George Bush took America to war in Iraq on a lie, causing incalcuable death, horror, and suffering.

In this very important and consequential book, Charlotte Dennett, a true American patriot who has been on the front lines of trying to bring Bush to justice, informs all who care deeply about this country what has to be done so that it never happens again.--Vince Bugliosi, bestselling author of The Prosecution of George W. Bush for Murder
Product Description
When journalist-turned-lawyer Charlotte Dennett became outraged that Bush White House officials were acting above the law, she did something that surprised even herself. She ran for a state attorney general seat on a platform to prosecute George W. Bush for murder. She lost the race, but found a movement—one that continues its quest to hold leaders accountable to U.S. law and preserve a Constitutional presidency.

In The People v. Bush, Dennett recounts her seminal effort to prosecute the former president, introduces readers to a world where the actions of a few can indeed empower the many, and reports on the current state of the movement to hold Bush accountable for high crimes and misdemeanors.

Dennett's wild ride through politics began when she read The Prosecution of George W. Bush for Murder by lawyer Vincent Bugliosi (best known for his prosecution of Charles Manson). In it, Bugliosi stated that one path to prosecuting George W. Bush could be taken by a state attorney general—should one take up the cause. Soon after, Dennett launched her attorney-general race in Vermont—a state known as much for its progressive edge as its pioneering spirit—signed up Bugliosi as her special prosecutor in the event that she won, and together the two made headlines across Vermont and the nation for changing the face of American grassroots democracy.

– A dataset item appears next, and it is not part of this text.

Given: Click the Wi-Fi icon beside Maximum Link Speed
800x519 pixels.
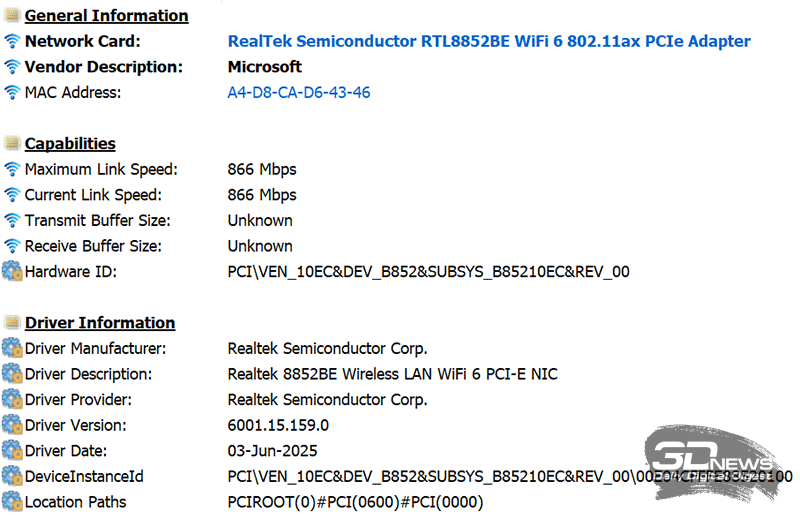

Dennett's book also explores the political triumphs of other Vermonters such as Kurt Daims, who imagined, with two human rights lawyers, Bush's arrest should he enter the town of Brattleboro; Dan DeWalt, who launched a call for impeachment in thirty-six towns; and Vermont Senator Patrick Leahy, who received wide support—but also criticism—for his 9/11 Truth Commission. With these stories and her own, Dennett shows that it's not just possible but necessary to hold higher-ups responsible for heinous acts—not out of revenge, but to preserve justice.